School vouchers are one of the many proposed solutions to the myriad of problems facing American public schools. The idea is this:

Public schools have budgets and end up spending x dollars per pupil. The value of x differs wildly from school district to school district, from around 5 grand in Mississippi and Utah, to over $10,000 in the northeastern United States. School vouchers would take a portion of this amount (half is what I have seen most often) and issue a voucher for each child to his parent. The parent would then use the voucher as payment for whatever school he wishes to send his child. This plan is heralded by many conservatives and libertarians as a method of improving education. It is castigated by liberals just as vehemently as the destroyer of public education and the crumbling of the wall separating church and state. There is certainly a potential benefit in allowing market forces to work on the product of education, but this potential benefit may be overshadowed by some serious potential problems. I've listed my most serious concerns below:

  • The government never writes a check without entangling itself in the internal workings of those to whom the check is written. Is there anyone here who really believes the government, which in the past has used its power to regulate interstate commerce to perform such tasks as disallowing the growth of crops for ones own consumption and forcibly desegregating private businesses, would actually pay someone directly who didn't do pretty much exactly what they wanted them to do? Implementing vouchers would indeed mix government and religion, and the government always winds up as the dominant partner in such an arrangement. It would only be a matter of time before the government would decide which practices are permitted within schools and which ones are not. Even though it would be states and localities actually administering the funds, the federal government would usurp control over the process in due time, even as they now basically control the operation of public schools, despite only picking up about 10% of the tab. School vouchers would effectively be a death knell for meaningful religion, as well as one for limited government. The libertarian proponents of this policy have no idea of the horror they will unleash by inviting the government into parochial schools and other private schools. The solution to failing public schools is not to make all the private ones public as well.

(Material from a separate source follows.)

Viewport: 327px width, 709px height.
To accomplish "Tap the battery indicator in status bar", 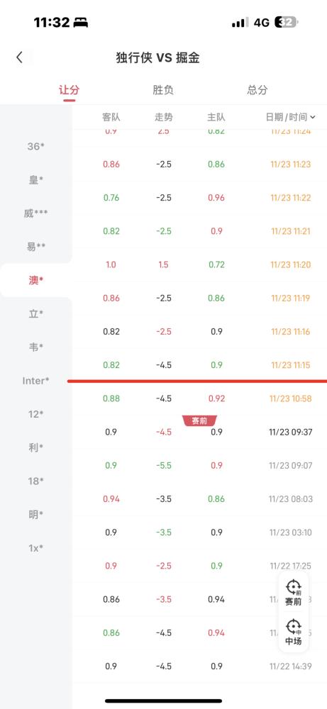I will [x=287, y=22].
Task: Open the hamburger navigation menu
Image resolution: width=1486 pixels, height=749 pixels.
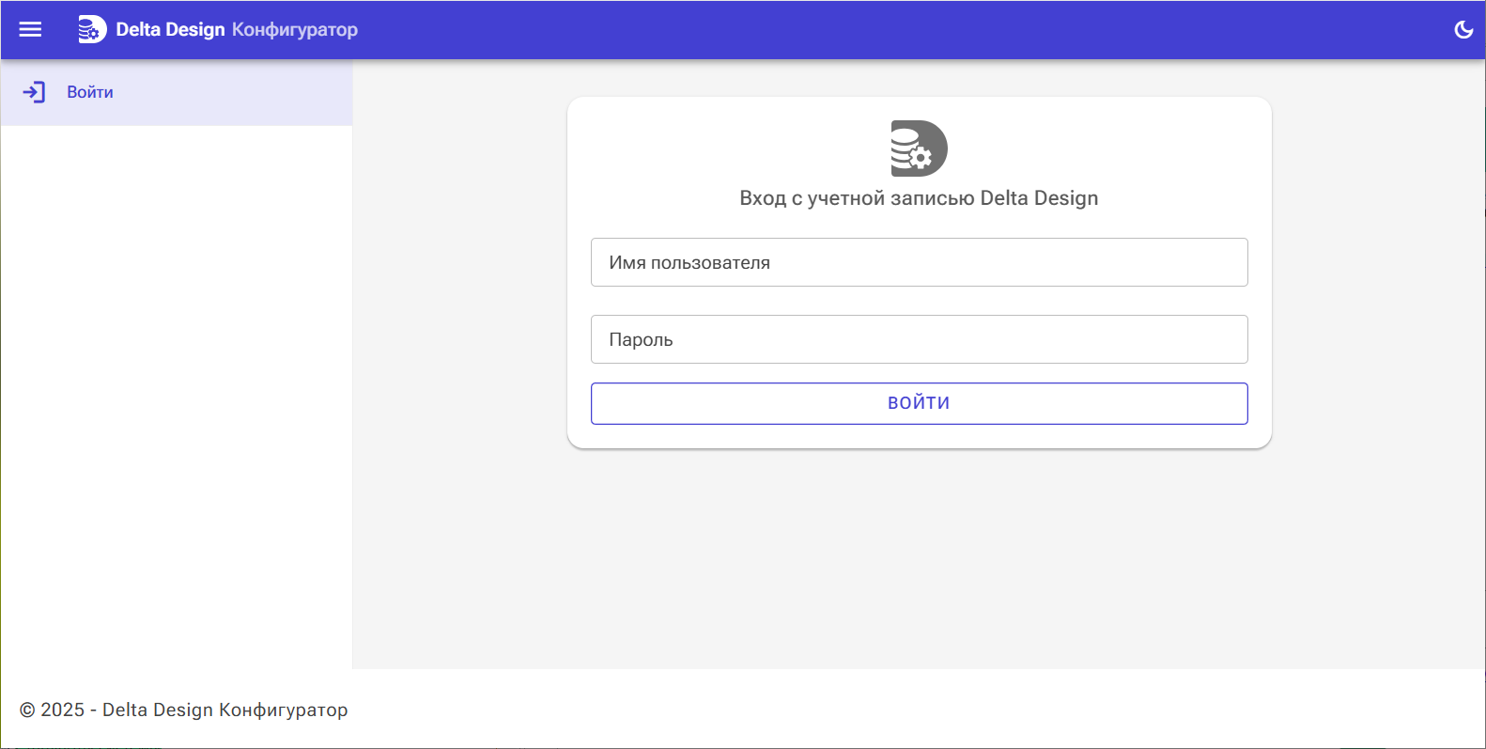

  • Vouchers are a form of welfare. This is much less of a concern than the issue above, but it does merit mention that vouchers are another type of government entitlement. By issuing the vouchers to parents in equal amounts, vouchers are effectively (forced) payments to the poor from the wealthy, who pay far more property taxes. Many people receiving vouchers would probably not have paid any taxes into the pool from which they are drawn at all. Even more insidious, vouchers are a forced transfer of capital from people who have no children to those who do, irrespective of income. How can anyone justify taking money from a young married couple with no children and a starter home to a wealthy couple with a million dollar home and a kid or two? This is the reality of voucher programs. Of course, this transfer occurs already, with public school funding, but, the wealthy couple may decide on private schools, so that at least some of them do not benefit from the plunder of their neighbors. With vouchers, this distinction is rendered meaningless. Also, vouchers virtually guarantee this sort of redistribution of wealth by pooling the taxes of a larger area than the current setup.


  • Vouchers reward failure. As has been stated elsewhere, vouchers would not result in all the taxes paid by someone being disbursed to the school of his/her choice, rather a percentage of those taxes. The rest presumably would go back to the public schools. This would give public schools an actual incentive to get rid of students. While ridding themselves of students would cause the loss of some teachers, the ones who remained, along with the administrators, would have more money per student to play with. If there were, say 10,000 students in a district, and $5,000 were being spent per student (lower than average, but an easy number to work with), 50 million dollars would be spent on schools. Let's say that half of this would automatically be given to public schools. The other half would go to both private schools and public shools. If the public schools lost 1000 students, 10 percent of the student population, they would only lose 5% of funding. If they lost half, they would only lose 25% of funding. Any business would downsize if cutting 2 dollars in expenses resulted in only a 1 dollar loss in revenue. An already wasteful government program would only get more wasteful, and would be rewarded handsomely for it.